[Saved data entries]
....

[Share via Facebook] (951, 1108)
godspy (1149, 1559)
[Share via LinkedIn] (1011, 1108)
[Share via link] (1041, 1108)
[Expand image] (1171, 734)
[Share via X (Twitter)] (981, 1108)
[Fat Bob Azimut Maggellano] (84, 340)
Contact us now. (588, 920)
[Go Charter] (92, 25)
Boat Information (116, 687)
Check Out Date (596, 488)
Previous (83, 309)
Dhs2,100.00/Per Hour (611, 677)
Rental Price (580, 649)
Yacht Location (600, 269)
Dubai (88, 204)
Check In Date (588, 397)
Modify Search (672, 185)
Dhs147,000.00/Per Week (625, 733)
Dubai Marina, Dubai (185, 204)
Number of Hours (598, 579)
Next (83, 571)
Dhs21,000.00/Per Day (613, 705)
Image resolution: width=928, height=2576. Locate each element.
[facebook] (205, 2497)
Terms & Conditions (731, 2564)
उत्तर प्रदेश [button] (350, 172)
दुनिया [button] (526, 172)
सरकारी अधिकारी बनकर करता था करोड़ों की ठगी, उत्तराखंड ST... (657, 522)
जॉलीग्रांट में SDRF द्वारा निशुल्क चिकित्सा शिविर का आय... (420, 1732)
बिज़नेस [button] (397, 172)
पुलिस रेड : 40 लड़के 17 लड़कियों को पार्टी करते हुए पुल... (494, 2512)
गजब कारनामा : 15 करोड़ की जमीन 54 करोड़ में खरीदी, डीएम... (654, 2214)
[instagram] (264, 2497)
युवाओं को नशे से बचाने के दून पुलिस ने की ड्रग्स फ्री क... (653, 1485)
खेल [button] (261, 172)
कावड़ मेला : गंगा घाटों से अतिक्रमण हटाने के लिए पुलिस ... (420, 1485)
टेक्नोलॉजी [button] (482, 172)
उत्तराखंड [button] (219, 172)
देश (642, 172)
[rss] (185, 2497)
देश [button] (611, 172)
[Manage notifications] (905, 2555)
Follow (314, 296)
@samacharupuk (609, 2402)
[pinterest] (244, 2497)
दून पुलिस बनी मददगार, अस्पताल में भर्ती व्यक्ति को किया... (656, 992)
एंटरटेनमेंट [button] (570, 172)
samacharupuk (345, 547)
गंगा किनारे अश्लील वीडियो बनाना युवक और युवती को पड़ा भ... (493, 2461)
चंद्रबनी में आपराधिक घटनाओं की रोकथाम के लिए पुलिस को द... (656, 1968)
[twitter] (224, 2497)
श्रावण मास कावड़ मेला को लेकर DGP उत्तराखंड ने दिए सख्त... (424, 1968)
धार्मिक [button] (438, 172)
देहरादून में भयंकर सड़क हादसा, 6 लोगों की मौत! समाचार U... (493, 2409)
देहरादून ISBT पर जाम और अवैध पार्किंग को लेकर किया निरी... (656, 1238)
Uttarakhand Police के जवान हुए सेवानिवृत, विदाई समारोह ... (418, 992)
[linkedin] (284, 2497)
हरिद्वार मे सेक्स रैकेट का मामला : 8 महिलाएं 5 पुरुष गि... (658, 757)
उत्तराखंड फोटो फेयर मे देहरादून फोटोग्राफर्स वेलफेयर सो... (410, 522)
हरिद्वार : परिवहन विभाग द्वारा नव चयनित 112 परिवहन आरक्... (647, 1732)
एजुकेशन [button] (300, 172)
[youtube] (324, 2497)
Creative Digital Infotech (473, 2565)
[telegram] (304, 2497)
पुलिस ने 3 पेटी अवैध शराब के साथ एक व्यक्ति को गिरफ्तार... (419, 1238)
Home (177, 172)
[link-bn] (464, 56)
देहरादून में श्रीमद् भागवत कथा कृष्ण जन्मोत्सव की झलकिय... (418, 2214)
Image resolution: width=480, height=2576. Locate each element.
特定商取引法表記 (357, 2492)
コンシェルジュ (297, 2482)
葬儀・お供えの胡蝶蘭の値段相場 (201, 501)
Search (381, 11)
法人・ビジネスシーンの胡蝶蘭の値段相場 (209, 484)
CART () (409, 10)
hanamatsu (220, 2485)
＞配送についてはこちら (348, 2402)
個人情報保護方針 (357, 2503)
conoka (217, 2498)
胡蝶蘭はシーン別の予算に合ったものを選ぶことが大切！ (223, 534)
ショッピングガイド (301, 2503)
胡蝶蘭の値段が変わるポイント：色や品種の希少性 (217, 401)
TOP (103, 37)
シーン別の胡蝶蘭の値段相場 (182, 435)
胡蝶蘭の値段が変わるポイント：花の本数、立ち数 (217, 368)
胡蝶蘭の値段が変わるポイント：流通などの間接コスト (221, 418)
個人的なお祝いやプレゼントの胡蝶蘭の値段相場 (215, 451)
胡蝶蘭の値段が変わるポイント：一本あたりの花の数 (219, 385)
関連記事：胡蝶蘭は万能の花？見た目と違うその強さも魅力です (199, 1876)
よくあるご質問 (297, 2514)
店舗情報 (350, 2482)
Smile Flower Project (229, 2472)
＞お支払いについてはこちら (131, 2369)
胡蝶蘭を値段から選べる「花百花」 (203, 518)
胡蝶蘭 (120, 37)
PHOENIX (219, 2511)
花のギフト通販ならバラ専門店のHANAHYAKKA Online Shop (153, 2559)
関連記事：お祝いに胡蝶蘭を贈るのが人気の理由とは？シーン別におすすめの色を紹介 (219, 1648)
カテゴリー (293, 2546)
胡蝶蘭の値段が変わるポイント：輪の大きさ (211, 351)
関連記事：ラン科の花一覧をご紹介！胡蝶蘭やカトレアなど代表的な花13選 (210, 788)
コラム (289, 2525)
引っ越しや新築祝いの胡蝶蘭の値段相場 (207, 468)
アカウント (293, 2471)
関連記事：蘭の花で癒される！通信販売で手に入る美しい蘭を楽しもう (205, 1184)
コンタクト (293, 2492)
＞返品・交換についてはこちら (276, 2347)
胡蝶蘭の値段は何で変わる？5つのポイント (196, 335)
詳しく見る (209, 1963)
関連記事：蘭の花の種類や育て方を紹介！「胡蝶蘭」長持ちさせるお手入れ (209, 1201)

....

### What you should do
Word for word, restate the lines of the data above that fall between the line holding "[pinterest] (244, 2497)" and the line holding "胡蝶蘭はシーン別の予算に合ったものを選ぶことが大切！ (223, 534)", inclusive, and no other lines.

### Finished task
[pinterest] (244, 2497)
दून पुलिस बनी मददगार, अस्पताल में भर्ती व्यक्ति को किया... (656, 992)
एंटरटेनमेंट [button] (570, 172)
samacharupuk (345, 547)
गंगा किनारे अश्लील वीडियो बनाना युवक और युवती को पड़ा भ... (493, 2461)
चंद्रबनी में आपराधिक घटनाओं की रोकथाम के लिए पुलिस को द... (656, 1968)
[twitter] (224, 2497)
श्रावण मास कावड़ मेला को लेकर DGP उत्तराखंड ने दिए सख्त... (424, 1968)
धार्मिक [button] (438, 172)
देहरादून में भयंकर सड़क हादसा, 6 लोगों की मौत! समाचार U... (493, 2409)
देहरादून ISBT पर जाम और अवैध पार्किंग को लेकर किया निरी... (656, 1238)
Uttarakhand Police के जवान हुए सेवानिवृत, विदाई समारोह ... (418, 992)
[linkedin] (284, 2497)
हरिद्वार मे सेक्स रैकेट का मामला : 8 महिलाएं 5 पुरुष गि... (658, 757)
उत्तराखंड फोटो फेयर मे देहरादून फोटोग्राफर्स वेलफेयर सो... (410, 522)
हरिद्वार : परिवहन विभाग द्वारा नव चयनित 112 परिवहन आरक्... (647, 1732)
एजुकेशन [button] (300, 172)
[youtube] (324, 2497)
Creative Digital Infotech (473, 2565)
[telegram] (304, 2497)
पुलिस ने 3 पेटी अवैध शराब के साथ एक व्यक्ति को गिरफ्तार... (419, 1238)
Home (177, 172)
[link-bn] (464, 56)
देहरादून में श्रीमद् भागवत कथा कृष्ण जन्मोत्सव की झलकिय... (418, 2214)
Image resolution: width=480, height=2576. Locate each element.
特定商取引法表記 (357, 2492)
コンシェルジュ (297, 2482)
葬儀・お供えの胡蝶蘭の値段相場 (201, 501)
Search (381, 11)
法人・ビジネスシーンの胡蝶蘭の値段相場 (209, 484)
CART () (409, 10)
hanamatsu (220, 2485)
＞配送についてはこちら (348, 2402)
個人情報保護方針 (357, 2503)
conoka (217, 2498)
胡蝶蘭はシーン別の予算に合ったものを選ぶことが大切！ (223, 534)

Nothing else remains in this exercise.